Assignment: Starting at the line that contains "[Tweet on Twitter] (290, 1073)" and ending at the final line of the entries below, write out each line exactly as it appears, but omit the pictures.

(Stored records)
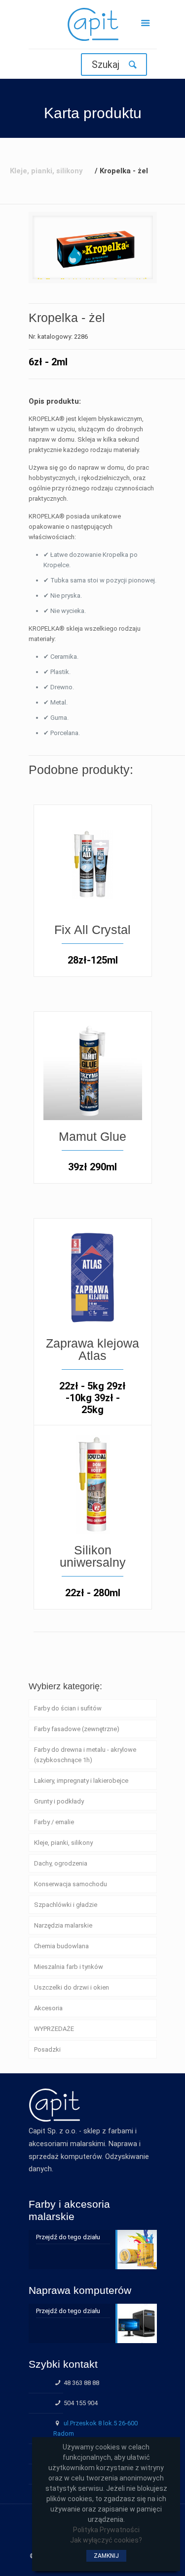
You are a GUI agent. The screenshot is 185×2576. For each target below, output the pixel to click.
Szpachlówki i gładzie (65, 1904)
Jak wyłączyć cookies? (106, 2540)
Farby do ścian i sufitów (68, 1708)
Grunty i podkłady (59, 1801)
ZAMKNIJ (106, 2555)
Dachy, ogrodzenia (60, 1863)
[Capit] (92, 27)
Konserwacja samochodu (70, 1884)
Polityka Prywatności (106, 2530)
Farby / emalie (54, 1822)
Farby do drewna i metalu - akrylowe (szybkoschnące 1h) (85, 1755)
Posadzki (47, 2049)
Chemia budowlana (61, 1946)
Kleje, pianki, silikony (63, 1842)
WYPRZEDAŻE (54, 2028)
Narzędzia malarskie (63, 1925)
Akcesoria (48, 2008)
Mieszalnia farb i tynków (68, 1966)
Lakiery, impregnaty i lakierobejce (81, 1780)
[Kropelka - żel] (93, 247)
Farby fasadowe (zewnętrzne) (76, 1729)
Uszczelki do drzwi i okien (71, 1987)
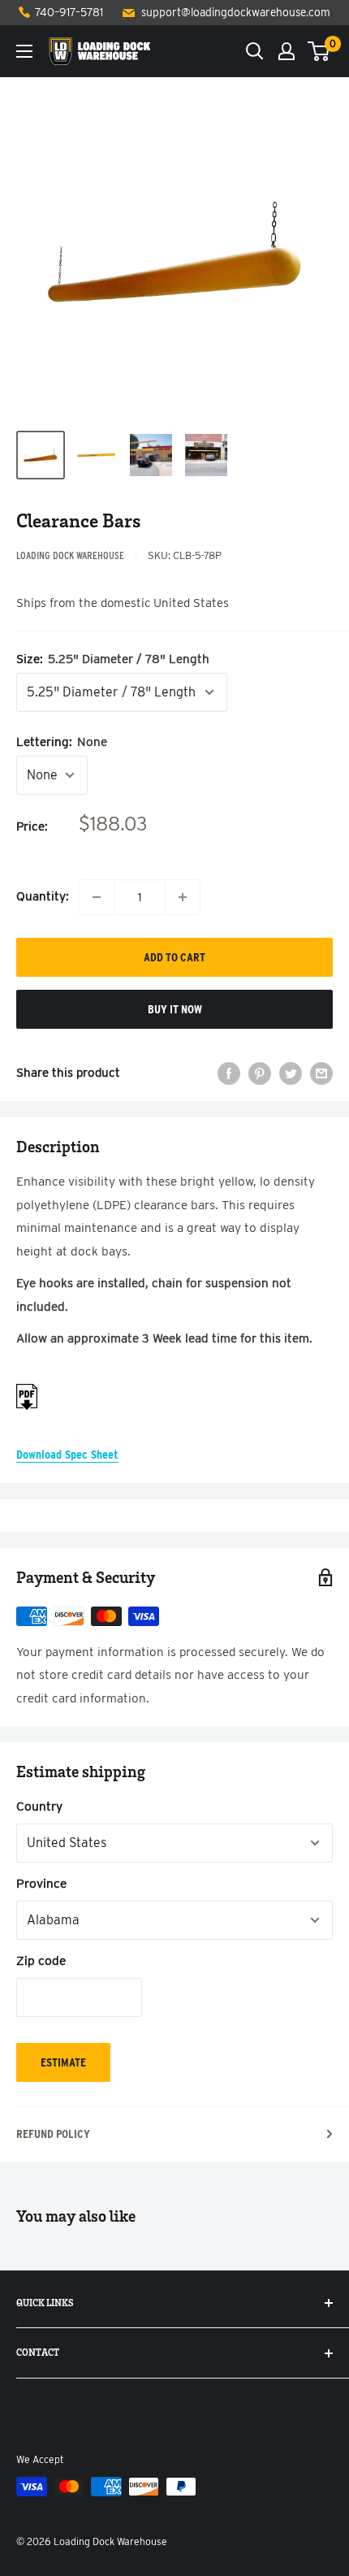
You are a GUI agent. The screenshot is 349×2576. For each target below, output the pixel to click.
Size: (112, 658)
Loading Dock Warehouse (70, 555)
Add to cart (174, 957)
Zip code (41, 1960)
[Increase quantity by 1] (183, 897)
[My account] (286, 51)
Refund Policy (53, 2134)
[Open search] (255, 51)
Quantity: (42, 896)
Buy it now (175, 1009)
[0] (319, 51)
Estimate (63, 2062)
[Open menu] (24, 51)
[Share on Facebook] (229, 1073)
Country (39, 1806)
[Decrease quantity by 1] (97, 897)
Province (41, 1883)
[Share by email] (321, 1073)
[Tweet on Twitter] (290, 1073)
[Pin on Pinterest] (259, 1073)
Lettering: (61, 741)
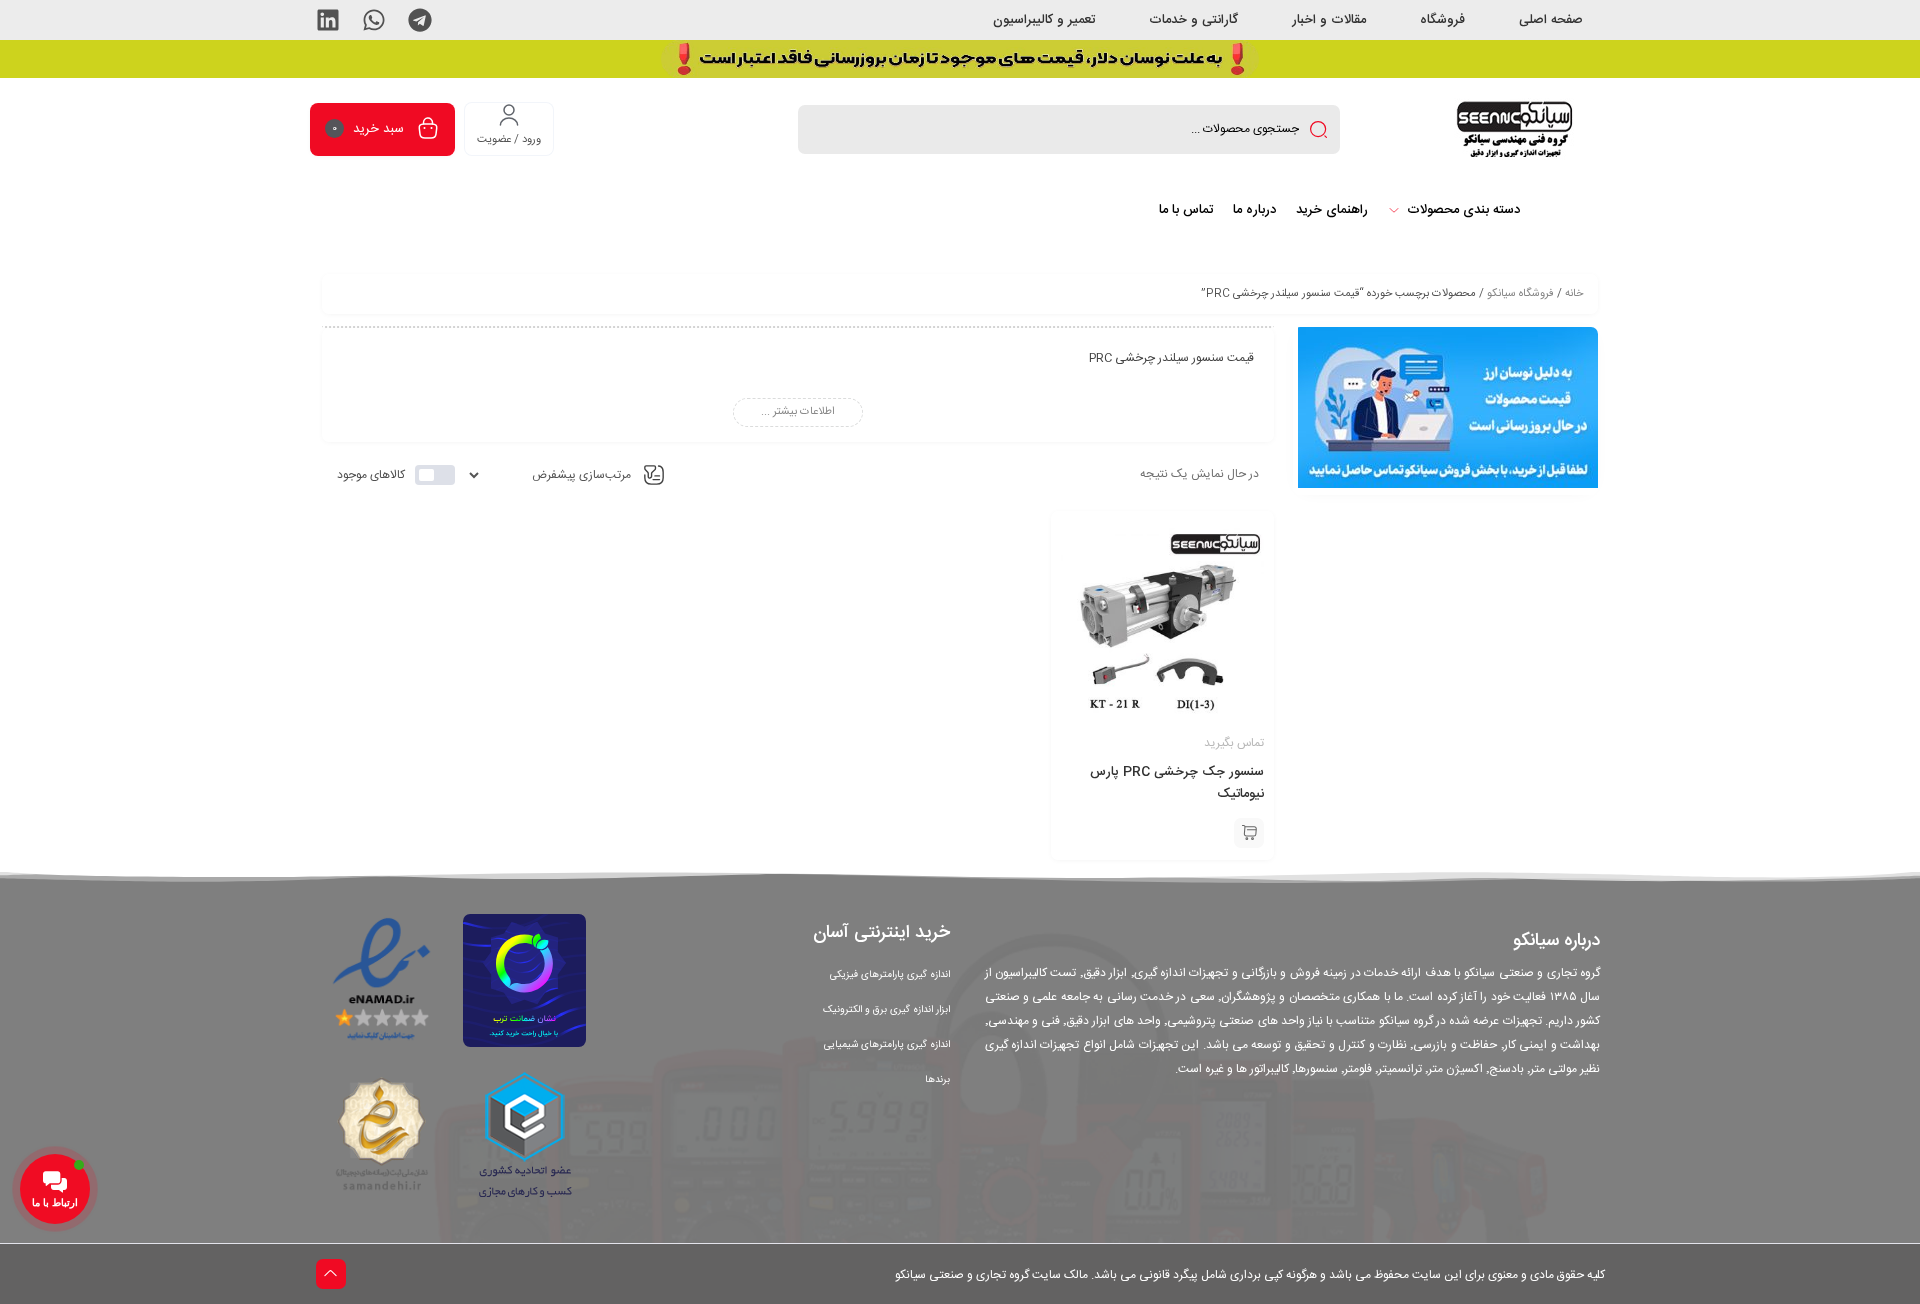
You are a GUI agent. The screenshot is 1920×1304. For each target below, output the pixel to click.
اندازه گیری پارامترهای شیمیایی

The answer:
[Tweet on Twitter] (290, 1073)
[Pin on Pinterest] (259, 1073)
Lettering: (61, 741)
You are a GUI agent. The screenshot is 1920×1304. For each target below, output the pixel to click.
اندازه گیری پارامترهای شیمیایی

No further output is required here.